Kaczyński ostrzegł, że niebezpieczeństwo dla Polski niosą rządowe plany prywatyzacji strategicznych gałęzi gospodarki, w których inwestorami mają szansę zostać duże, państwowe koncerny niemieckie czy szwedzkie.

"Coś, co było państwa polskiego staje się czymś, co jest państwa niemieckiego i nikt nie jest w stanie udowodnić, że to nie jest wbrew polskiemu interesowi narodowemu. Polityka międzynarodowa jest twarda i ten, kto ma atuty, to je wykorzystuje i tylko polskie elity uznały, że Polskę otaczają dobrzy wujkowie. Otóż Polski nie otaczają dobrzy wujkowie i tylko ktoś bardzo, bardzo niemądry może w takie rzeczy wierzyć" - ocenił J. Kaczyński.

Za "skrajne niedołęstwo" uznał lider PiS także upadek stoczni i towarzyszące temu sprawy senatora Tomasza Misiaka z PO i działań wokół przetargu z udziałem inwestora z Kataru.

"Kompletną klęską" nazwał także dotychczasowe tempo wydawania funduszy z Unii Europejskiej.

"Rok 2008, z powodu skandalicznych, czysto partyjnych decyzji tej władzy zakończył się kompletną katastrofą, w tym roku plany są dużo za małe, bo tylko 16 mld ma być wydane, a biorąc pod uwagę perspektywę siedmiu lat powinno być tego dużo więcej.
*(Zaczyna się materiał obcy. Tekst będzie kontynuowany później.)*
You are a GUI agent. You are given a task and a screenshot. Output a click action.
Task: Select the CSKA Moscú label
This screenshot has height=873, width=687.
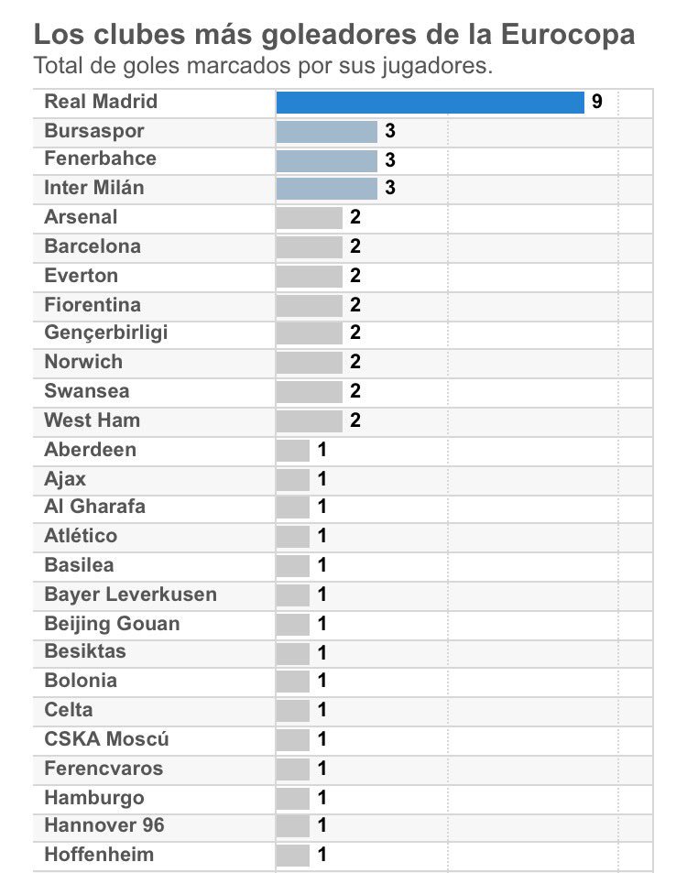click(x=106, y=739)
Pewnie i to nie zostanie wydane, chociaż pewnie ogłosi się, że plan wykonano poprzez doliczenie polskich pieniędzy i wtedy wyjdzie prawie 16 mld" - przewidywał J. Kaczyński.

"Stracono rok bez żadnego powodu, mamy do czynienia z działaniem niesłychanym i kolejną katastrofą tego rządu. Ta wiedza rzeczywiście wyjątkowo trudno przebija się do mediów, nawet tych, które dziś są już krytyczne wobec PO. Wydaje mi się, że PO zdołała, poprzez sprawną propagandę, a także wykorzystując różne stereotypy, stworzyć taki system myślenia, iż to niemożliwie by PiS nieporównanie sprawniej wydawało środki europejskiej niż Platforma" - ocenił J. Kaczyński.

Mówiąc o polityce zagranicznej prezes PiS uznał wybór Jerzego Buzka na przewodniczącego Parlamentu Europejskiego za sukces "propagandowy, bez praktycznego znaczenia". Do niepowodzeń rządu PO zaliczył natomiast fiasko otwarcia na Wschód, nie zablokowanie budowy Gazociągu Północnego i pogorszenie stosunków z USA. "Źle, źle i jeszcze raz źle - tak to można określić" - podsumował J. Kaczyński.

Jego zdaniem, z przyczyn konstytucyjnych, wybory parlamentarne będą możliwe dopiero na wiosnę roku 2011. J.Kaczyński zapowiedział, że jego ugrupowanie nie zamierza jednak dążyć za wszelką cenę do ich przyśpieszenia, choć - jak mówił - spodziewa się, że kolejne dwa lata rządów PO będą dla Polski "pod wieloma względami stracone".

"W Polsce niezwykle trudno jest rozwiązać parlament, musieliby się na to wszyscy zgodzić, a PO zgodziłaby się tylko wtedy, gdyby była przekonana, że wygra te wybory. Wtedy z kolei my nie mielibyśmy powodów, żeby jej pozycję kolejnym zwycięstwem umacniać, więc sądzę, że szybsze wybory są mało prawdopodobne" - ocenił J.Kaczyński.